Steam, electric or diesel, if the mechanical action is like this old girl's, it's a shovel. (It replicates the action of a hand shovel) as opposed to a dragline, (self descriptive) or excavator, which have different soil moving actions.
Yes, indeed, anything powered by steam whether it’s a steam shovel, steam truck, steam crane, steam traction engine, or a steam locomotive is the closest thing man has come to creating life
I saw union pacifics Big Boy Locomotive in Denver recently. That is one helluva steam machine if you haven't seen it. I'd been waiting 40 years for 1 to be restored. So glad they did. I love the ground shaking as it rolls up. So much power its almost unfathomable.
Love these old machines, so much nicer than modern stuff! OK, since no one else seems to have said it, here goes...LOOK It's Mike Mulligan and Mary Ann!
I said that under a Caterpillar video about the Bucyrus Erie shovels building the Panama Canal. I would love to have one of these smaller ones. Somewhere I read that the last steam shovels made was just after WW II. A California company ordered two from the Lima Locomotive Works. One it put to work while the other was stored so that future generations could see a steam shovels the way they came from the factory.
I knew I should have scrolled down a bit farther, because I just made a similar comment referring to Mike Mulligan! As someone born in the early '70s, that was one of my most favorite stories as a young boy. 😊
@@ModMokkaMatti As someone born in the late ‘40s, it was one of my favorites man and boy. Still is. Wish I could find a detailed schematic if one so I could try to build one of wood for my grandson. Friends of ours in South Georgia had an ancient wooden model of one. It must have been built from at least 200 parts. Absolutely gorgeous.

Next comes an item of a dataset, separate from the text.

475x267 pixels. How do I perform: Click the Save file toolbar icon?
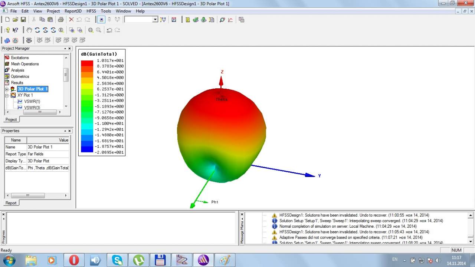point(23,20)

I kinda wonder if there is a way of modernizing this without adding electronics. Natural gas fired boiler, closed loop steam. Kinda like a Doble steam car but with more modern materials.
Definitely took a lot of know how or you'd be messing up a lot of stuff lol. Not only do they not make equipment like this but they don't make men like that either.
Pretty cool to see an old shovel running that at one time built the Panama Canal by the dozens. Imagine running one down in Panama in all that heat and all the noise they make in a canyon.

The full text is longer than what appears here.